### Instructions to follow
Write out the lines exactly, beginning with the first line of the records and continuing up to and including the line containing "Looking at the screenshot, I should [x=654, y=456].".

### Records from a data source

[Begin]

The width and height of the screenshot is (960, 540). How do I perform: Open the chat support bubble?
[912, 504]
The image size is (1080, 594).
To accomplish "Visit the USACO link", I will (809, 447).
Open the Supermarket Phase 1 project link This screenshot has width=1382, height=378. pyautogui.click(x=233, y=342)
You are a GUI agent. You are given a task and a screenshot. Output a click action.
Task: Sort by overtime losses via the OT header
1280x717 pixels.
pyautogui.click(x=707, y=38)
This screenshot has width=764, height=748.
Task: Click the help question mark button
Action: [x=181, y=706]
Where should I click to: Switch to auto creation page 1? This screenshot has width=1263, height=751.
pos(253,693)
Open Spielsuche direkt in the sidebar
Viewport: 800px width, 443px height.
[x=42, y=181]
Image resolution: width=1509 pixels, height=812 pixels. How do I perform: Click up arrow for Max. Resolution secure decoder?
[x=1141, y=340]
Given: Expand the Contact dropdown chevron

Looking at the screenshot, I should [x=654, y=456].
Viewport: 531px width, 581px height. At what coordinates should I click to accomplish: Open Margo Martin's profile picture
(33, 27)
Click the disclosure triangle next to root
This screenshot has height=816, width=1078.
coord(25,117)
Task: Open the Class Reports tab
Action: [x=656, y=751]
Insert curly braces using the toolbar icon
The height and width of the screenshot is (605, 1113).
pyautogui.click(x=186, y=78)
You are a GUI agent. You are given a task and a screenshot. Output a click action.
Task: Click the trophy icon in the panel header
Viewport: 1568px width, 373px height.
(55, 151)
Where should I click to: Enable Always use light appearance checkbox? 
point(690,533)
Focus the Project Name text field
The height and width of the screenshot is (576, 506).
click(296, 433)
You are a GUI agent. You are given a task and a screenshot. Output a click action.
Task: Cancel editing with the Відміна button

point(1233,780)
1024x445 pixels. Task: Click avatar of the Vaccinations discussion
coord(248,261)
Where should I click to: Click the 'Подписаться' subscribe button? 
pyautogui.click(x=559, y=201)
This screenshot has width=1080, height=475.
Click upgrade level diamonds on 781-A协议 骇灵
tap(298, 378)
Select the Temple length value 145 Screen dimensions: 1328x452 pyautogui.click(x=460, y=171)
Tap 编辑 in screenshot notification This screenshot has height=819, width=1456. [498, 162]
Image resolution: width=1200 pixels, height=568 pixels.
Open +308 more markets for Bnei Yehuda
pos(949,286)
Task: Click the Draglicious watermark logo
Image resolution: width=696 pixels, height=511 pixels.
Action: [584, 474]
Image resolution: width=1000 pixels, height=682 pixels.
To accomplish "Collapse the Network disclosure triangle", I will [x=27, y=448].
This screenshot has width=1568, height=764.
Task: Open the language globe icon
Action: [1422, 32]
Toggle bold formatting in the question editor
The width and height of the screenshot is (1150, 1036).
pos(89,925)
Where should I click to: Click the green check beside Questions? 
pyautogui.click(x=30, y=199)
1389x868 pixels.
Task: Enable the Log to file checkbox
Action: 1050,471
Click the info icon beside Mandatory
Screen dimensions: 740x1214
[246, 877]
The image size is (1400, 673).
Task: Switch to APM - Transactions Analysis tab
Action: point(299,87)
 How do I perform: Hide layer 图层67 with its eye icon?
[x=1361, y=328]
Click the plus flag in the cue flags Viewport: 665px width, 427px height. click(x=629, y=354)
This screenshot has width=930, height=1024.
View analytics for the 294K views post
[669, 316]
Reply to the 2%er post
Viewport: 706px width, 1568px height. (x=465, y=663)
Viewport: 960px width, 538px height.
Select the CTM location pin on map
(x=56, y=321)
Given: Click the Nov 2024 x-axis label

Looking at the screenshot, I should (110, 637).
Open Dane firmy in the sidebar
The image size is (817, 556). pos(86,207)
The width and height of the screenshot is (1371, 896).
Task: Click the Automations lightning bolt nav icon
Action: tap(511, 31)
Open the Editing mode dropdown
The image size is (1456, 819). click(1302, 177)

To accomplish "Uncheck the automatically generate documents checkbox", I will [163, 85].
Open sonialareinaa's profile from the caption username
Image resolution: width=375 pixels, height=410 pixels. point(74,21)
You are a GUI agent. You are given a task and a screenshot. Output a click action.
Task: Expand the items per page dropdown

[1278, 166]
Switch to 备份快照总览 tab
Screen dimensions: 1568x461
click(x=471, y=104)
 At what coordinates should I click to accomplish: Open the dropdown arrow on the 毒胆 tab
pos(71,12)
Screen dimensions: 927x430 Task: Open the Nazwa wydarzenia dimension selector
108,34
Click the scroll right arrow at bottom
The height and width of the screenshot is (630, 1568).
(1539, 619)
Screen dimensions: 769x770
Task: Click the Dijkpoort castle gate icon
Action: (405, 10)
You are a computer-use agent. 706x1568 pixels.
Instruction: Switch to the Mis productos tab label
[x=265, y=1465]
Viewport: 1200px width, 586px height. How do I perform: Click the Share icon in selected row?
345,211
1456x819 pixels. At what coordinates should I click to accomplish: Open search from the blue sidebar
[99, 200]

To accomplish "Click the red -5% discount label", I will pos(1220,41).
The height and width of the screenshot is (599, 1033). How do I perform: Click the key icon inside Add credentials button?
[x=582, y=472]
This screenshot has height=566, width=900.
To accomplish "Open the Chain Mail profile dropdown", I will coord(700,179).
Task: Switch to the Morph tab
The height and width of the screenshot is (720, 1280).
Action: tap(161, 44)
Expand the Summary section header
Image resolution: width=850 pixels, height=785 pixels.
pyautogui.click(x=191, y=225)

[End]

### Response to this exercise
The width and height of the screenshot is (960, 540). How do I perform: Open the chat support bubble?
[912, 504]
The image size is (1080, 594).
To accomplish "Visit the USACO link", I will (809, 447).
Open the Supermarket Phase 1 project link This screenshot has width=1382, height=378. pyautogui.click(x=233, y=342)
You are a GUI agent. You are given a task and a screenshot. Output a click action.
Task: Sort by overtime losses via the OT header
1280x717 pixels.
pyautogui.click(x=707, y=38)
This screenshot has width=764, height=748.
Task: Click the help question mark button
Action: [x=181, y=706]
Where should I click to: Switch to auto creation page 1? This screenshot has width=1263, height=751.
pos(253,693)
Open Spielsuche direkt in the sidebar
Viewport: 800px width, 443px height.
[x=42, y=181]
Image resolution: width=1509 pixels, height=812 pixels. How do I perform: Click up arrow for Max. Resolution secure decoder?
[x=1141, y=340]
Given: Expand the Contact dropdown chevron

Looking at the screenshot, I should [x=654, y=456].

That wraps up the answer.